Screenshot grounding data
======

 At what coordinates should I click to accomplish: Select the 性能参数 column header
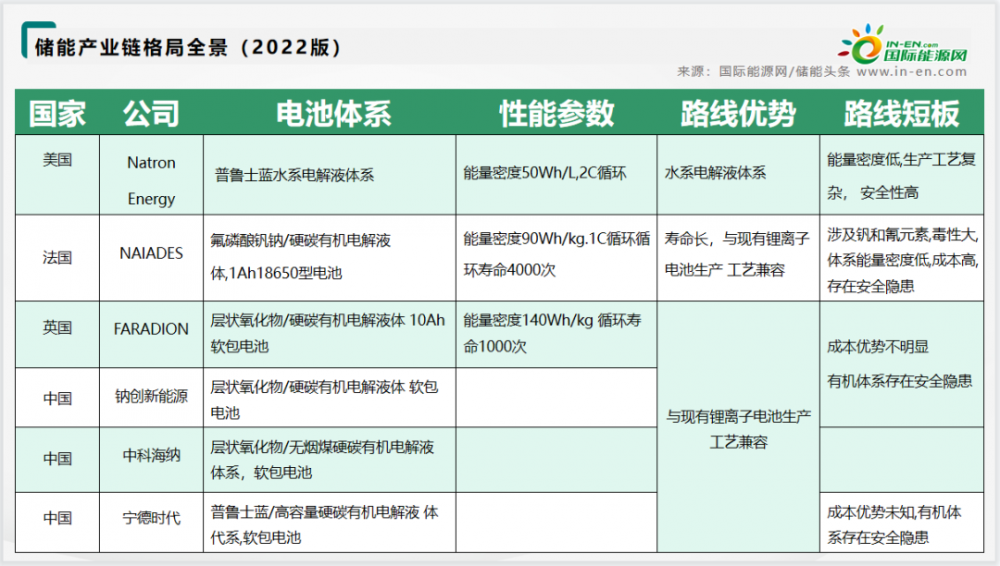[x=556, y=113]
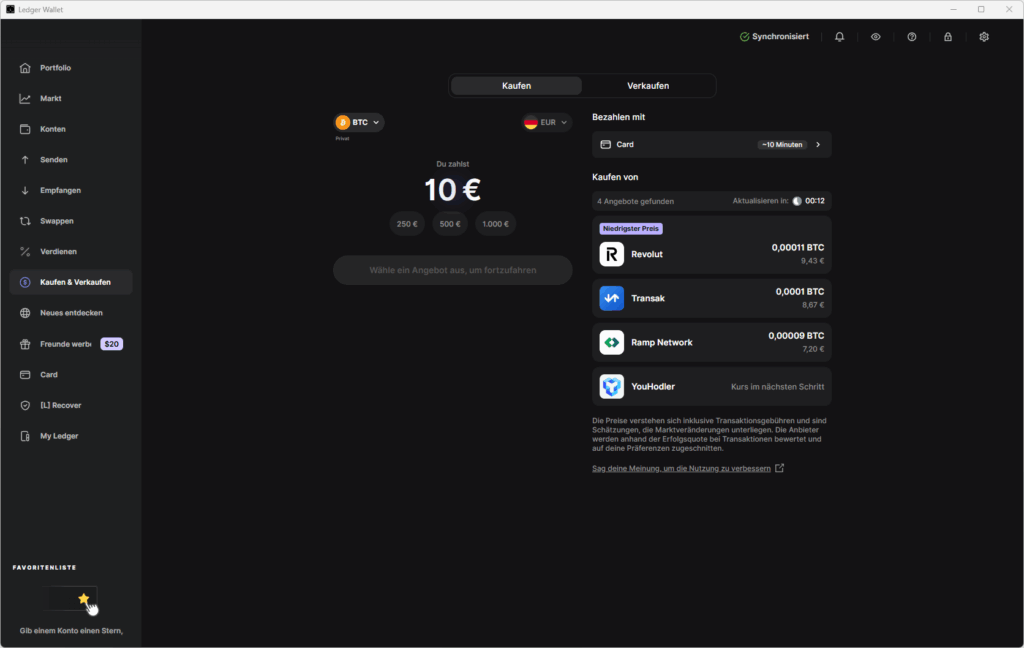Open the Empfangen section
This screenshot has height=648, width=1024.
click(45, 190)
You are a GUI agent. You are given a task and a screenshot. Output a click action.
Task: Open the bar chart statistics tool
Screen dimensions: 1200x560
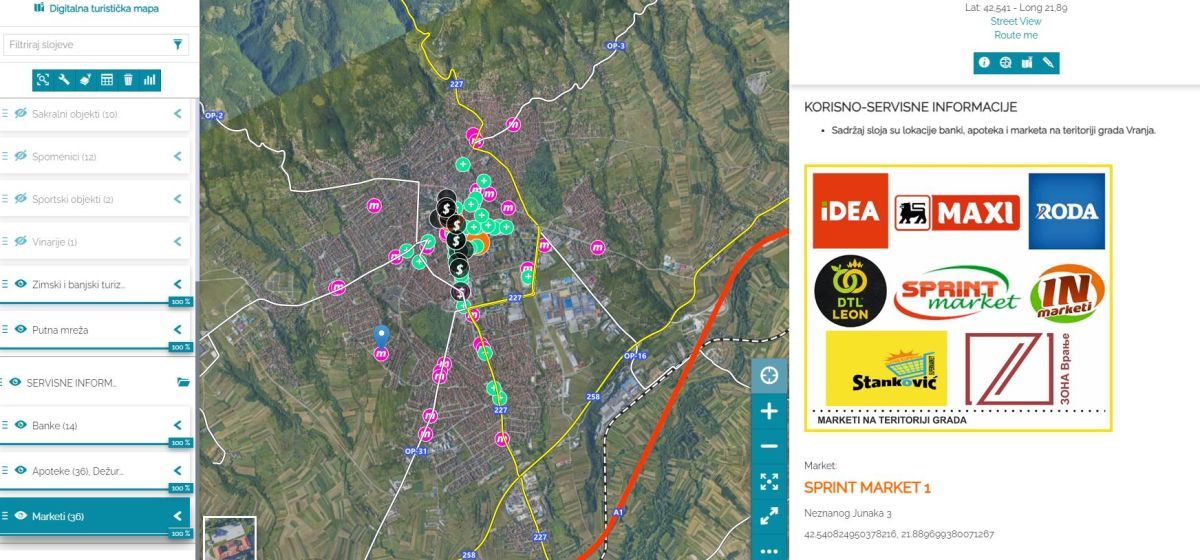pyautogui.click(x=150, y=80)
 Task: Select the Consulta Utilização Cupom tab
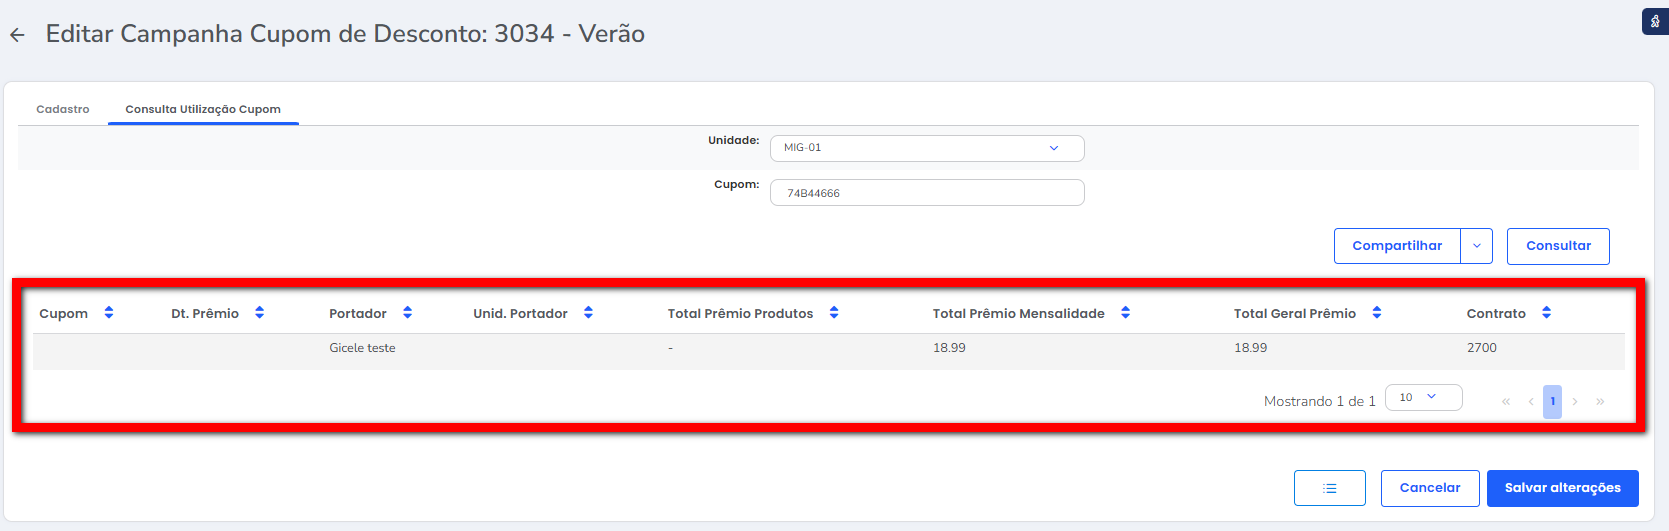tap(203, 109)
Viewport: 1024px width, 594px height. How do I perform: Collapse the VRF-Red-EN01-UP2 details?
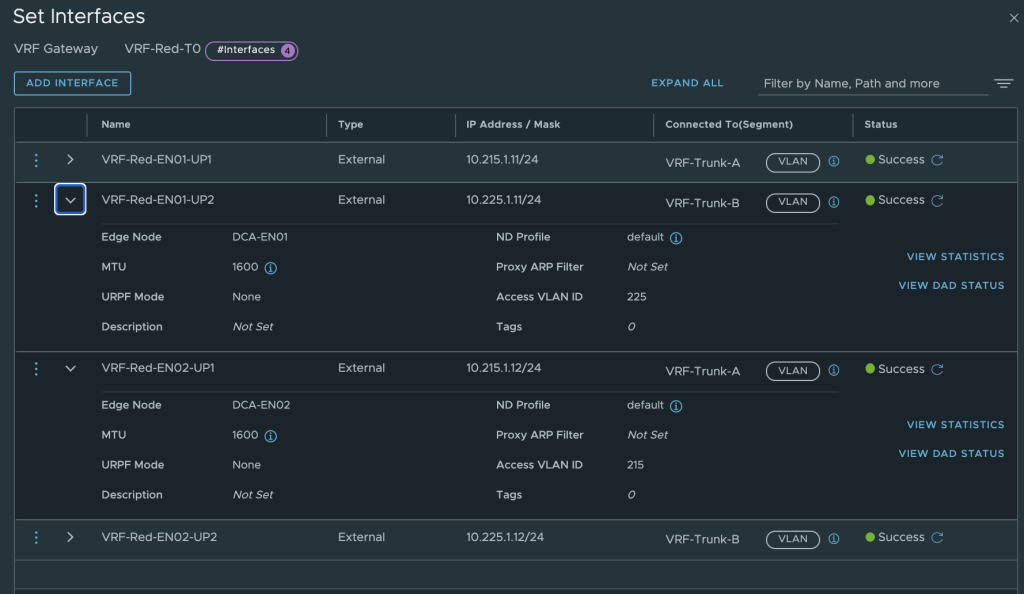(x=70, y=200)
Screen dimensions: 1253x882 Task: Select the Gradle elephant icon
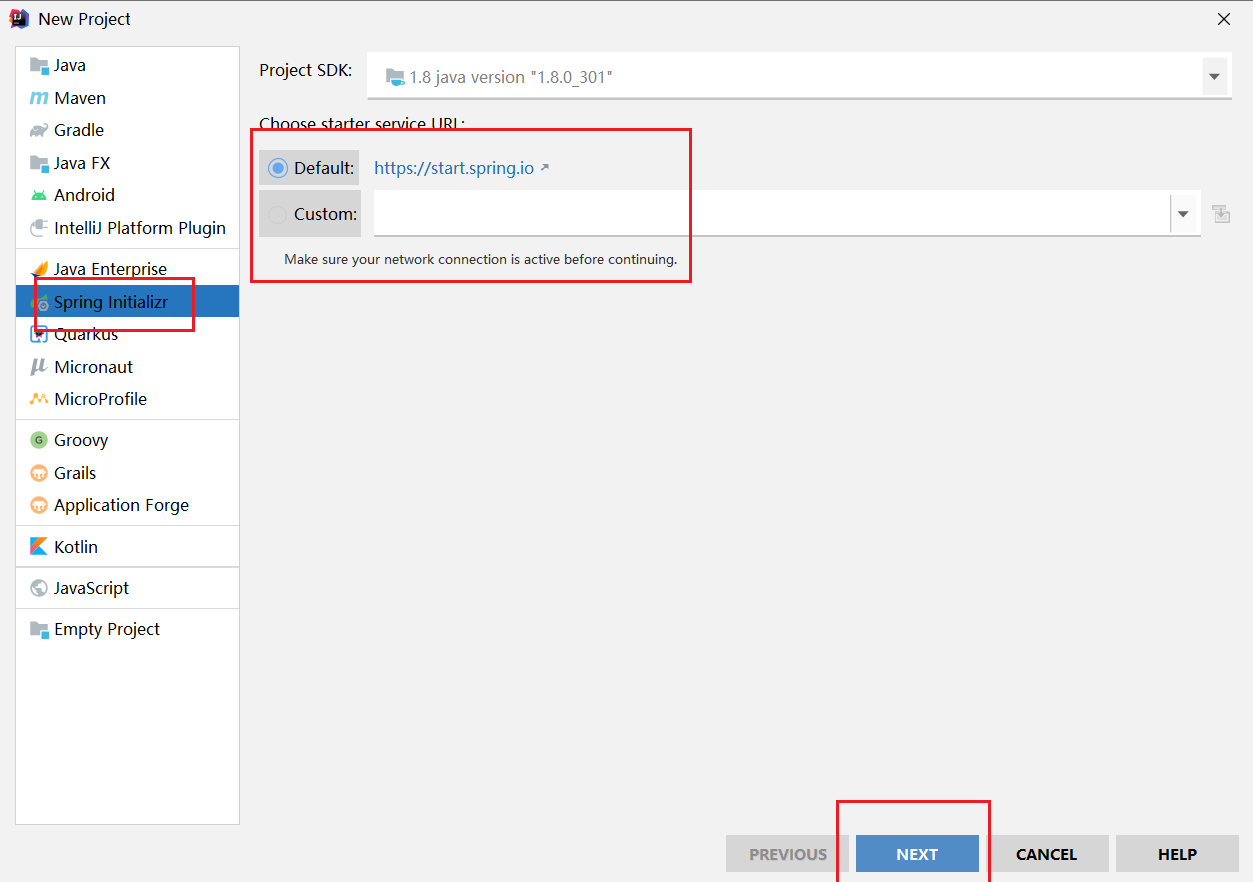coord(39,130)
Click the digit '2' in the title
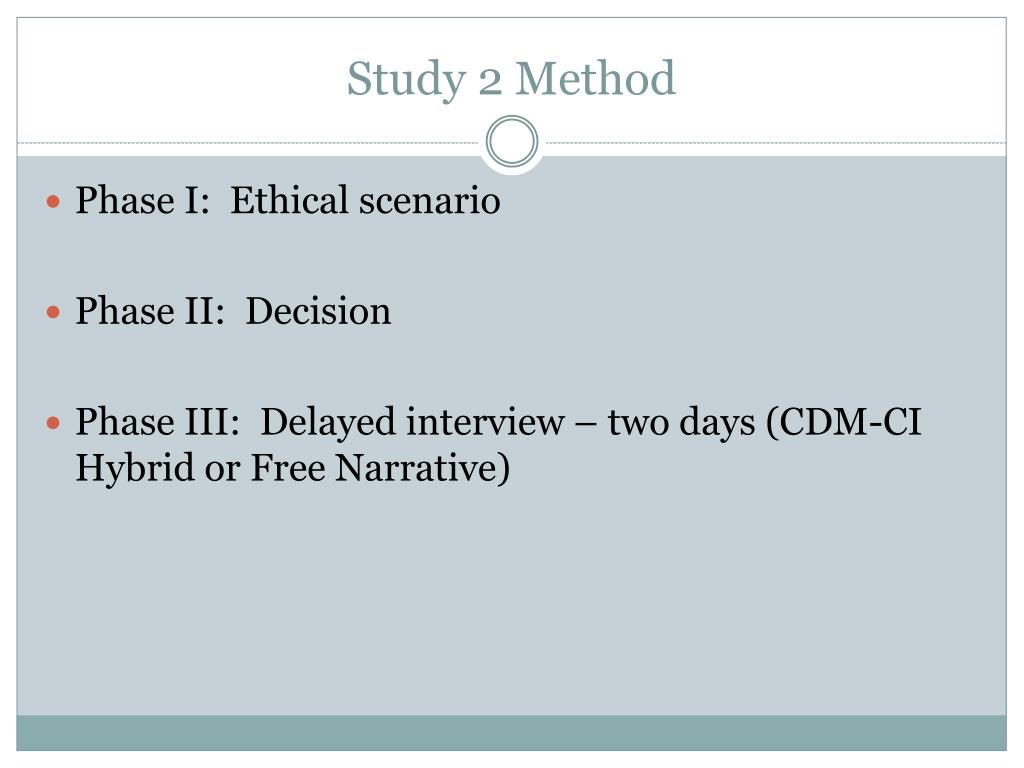1024x768 pixels. 490,81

======

» TASK PROMPT
Word for word, restate the lines from the line with "You are a GUI" through the last line of the entries, and nothing beyond them. Omit pictures.

» RESULT OF THIS EXERCISE
You are a GUI agent. You are given a task and a screenshot. Output a click action.
Task: Open the bar chart statistics tool
Screen dimensions: 1200x560
pyautogui.click(x=150, y=80)
 Task: Select the Consulta Utilização Cupom tab
tap(203, 109)
Viewport: 1024px width, 594px height. How do I perform: Collapse the VRF-Red-EN01-UP2 details?
(x=70, y=200)
Screen dimensions: 1253x882 Task: Select the Gradle elephant icon
coord(39,130)
Click the digit '2' in the title
1024x768 pixels. 490,81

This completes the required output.